This is ok (could use some diagrams!), but I don't think anyone coming to this for the first time will be able to use it to really teach themselves the LLM attention mechanism. It's a hard topic and requires two or three book chapters at least if you really want to start grokking it!
For anyone serious about coming to grips with this stuff, I would strongly recommend Sebastian Raschka's excellent book Build a Large Language Model (From Scratch), which I just finished reading. It's approachable and also detailed.

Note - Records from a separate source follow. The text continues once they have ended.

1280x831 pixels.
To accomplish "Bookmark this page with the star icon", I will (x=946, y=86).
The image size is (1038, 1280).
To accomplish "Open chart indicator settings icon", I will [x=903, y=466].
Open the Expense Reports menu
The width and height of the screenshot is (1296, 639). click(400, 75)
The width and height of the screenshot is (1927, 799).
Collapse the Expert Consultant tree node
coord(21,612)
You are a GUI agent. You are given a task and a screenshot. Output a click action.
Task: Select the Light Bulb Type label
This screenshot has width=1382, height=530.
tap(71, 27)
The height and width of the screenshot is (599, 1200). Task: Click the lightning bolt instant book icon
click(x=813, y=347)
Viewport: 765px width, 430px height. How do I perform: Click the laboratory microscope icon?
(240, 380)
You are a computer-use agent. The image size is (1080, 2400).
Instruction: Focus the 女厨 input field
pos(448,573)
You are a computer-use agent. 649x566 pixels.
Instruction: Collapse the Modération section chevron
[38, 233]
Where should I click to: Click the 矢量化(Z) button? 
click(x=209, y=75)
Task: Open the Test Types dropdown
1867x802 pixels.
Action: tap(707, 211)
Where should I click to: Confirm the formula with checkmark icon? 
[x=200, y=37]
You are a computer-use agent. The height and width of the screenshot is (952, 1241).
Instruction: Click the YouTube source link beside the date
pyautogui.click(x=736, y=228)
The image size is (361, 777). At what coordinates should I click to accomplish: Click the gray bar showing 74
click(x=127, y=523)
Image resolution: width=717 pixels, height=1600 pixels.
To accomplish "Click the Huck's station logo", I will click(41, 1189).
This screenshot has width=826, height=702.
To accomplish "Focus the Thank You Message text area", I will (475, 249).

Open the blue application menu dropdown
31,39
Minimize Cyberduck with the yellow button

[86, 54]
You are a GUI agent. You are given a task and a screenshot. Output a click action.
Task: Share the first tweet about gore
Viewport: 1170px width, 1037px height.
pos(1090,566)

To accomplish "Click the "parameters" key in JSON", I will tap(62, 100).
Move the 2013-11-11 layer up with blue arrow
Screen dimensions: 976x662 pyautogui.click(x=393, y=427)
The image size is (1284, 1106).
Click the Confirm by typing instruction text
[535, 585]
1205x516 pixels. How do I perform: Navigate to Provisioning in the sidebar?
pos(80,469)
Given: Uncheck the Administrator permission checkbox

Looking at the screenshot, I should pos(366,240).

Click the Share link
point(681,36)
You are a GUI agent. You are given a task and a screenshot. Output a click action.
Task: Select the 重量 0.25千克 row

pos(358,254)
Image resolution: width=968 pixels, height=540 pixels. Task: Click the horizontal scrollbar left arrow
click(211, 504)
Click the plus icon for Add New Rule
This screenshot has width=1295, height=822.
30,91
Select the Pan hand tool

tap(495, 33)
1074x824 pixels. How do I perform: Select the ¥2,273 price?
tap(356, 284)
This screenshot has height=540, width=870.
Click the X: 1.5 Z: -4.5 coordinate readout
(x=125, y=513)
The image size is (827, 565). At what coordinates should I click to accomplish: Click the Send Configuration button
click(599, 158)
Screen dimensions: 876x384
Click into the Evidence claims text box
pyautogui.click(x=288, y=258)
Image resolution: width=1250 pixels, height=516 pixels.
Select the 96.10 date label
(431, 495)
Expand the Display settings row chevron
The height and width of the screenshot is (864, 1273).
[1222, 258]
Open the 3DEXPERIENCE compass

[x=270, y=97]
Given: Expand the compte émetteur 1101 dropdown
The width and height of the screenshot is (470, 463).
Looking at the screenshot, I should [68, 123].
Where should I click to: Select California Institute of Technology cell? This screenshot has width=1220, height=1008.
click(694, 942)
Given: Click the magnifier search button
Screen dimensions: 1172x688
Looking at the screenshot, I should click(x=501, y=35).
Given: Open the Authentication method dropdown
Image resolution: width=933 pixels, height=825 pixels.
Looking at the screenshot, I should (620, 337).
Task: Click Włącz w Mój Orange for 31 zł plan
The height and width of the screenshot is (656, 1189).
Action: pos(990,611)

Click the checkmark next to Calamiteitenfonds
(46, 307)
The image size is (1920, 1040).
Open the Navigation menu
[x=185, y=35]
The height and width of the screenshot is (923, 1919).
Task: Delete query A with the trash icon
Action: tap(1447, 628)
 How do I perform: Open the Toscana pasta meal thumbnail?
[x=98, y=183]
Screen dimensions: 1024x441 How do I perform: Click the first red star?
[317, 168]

As an aside, does anyone else find the whole "database lookup" motivation for QKV kind of confusing? (in the article, "Query (Q): What am I looking for? Key (K): What do I contain? Value (V): What information do I actually hold?"). I've never really got it and I just switched to thinking of QKV as a way to construct a fairly general series of linear algebra transformations on the input of a sequence of token embedding vectors x that is quadratic in x and ensures that every token can relate to every other token in the NxN attention matrix. After all, the actual contents and "meaning" of QKV are very opaque: the weights that are used to construct them are learned during training. Furthermore, there is a lot of symmetry between Q and K in the algebra, which gets broken only by the causal mask. Or do people find this motivation useful and meaningful in some deeper way? What am I missing?
[edit: on this last question, the article on "Attention is just Kernel Smoothing" that roadside_picnic posted below looks really interesting in terms of giving a clean generalized mathematical approach to this, and also affirms that I'm not completely off the mark by being a bit suspicious about the whole hand-wavy "database lookup" Queries/Keys/Values interpretation]
I'm not a fan of the database lookup analogy either.
The analogy I prefer when teaching attention is celestial mechanics. Tokens are like planets in (latent) space. The attention mechanism is like a kind of "gravity" where each token is influencing each other, pushing and pulling each other around in (latent) space to refine their meaning. But instead of "distance" and "mass", this gravity is proportional to semantic inter-relatedness and instead of physical space this is occurring in a latent space.
The way I think about QKV projections: Q defines sensitivity of token i features when computing similarity of this token to all other tokens. K defines visibility of token j features when it’s selected by all other tokens. V defines what features are important when doing weighted sum of all tokens.
IIRC isn't the symmetry between Q and K also broken by the direction of the softmax? I mean, row vs column-wise application yields different interpretation.
I find it really confusing as well. The analogy implies we have something like Q[K] = V
For one, I have no idea how this relates to the mathematical operations of calculating attention score, applying softmax and than doing dot product with the V matrix.
Second just conceptually I don't understand how this relates to the "a word looks up to how relevant it is to another word". So if you have "The cat eats his soup", "his" queries how it's important it is to cat. So is V just numerical result of the significance, like 0.99?
I dont think Im very stupid but after seeing a dozens of these, I am starting to wonder if anyone actually understands this conceptually
Does that book require some sort of technical prerequisite to understand?
> I've never really got it and I just switched to thinking of QKV as a way to construct a fairly general series of linear algebra transformations on the input of a sequence of token embedding vectors x that is quadratic in x and ensures that every token can relate to every other token in the NxN attention matrix.
That's because what you say here is the correct understanding. The lookup thing is nonsense.
The terms "Query" and "Value" are largely arbitrary and meaningless in practice, look at how to implement this in PyTorch and you'll see these are just weight matrices that implement a projection of sorts, and self-attention is always just self_attention(x, x, x) or self_attention(x, x, y) in some cases (e.g. cross-attention), where x and y are are outputs from previous layers.
Plus with different forms of attention, e.g. merged attention, and the research into why / how attention mechanisms might actually be working, the whole "they are motivated by key-value stores" thing starts to look really bogus. Really it is that the attention layer allows for modeling correlations/similarities and/or multiplicative interactions among a dimension-reduced representation. EDIT: Or, as you say, it can be regarded as kernel smoothing.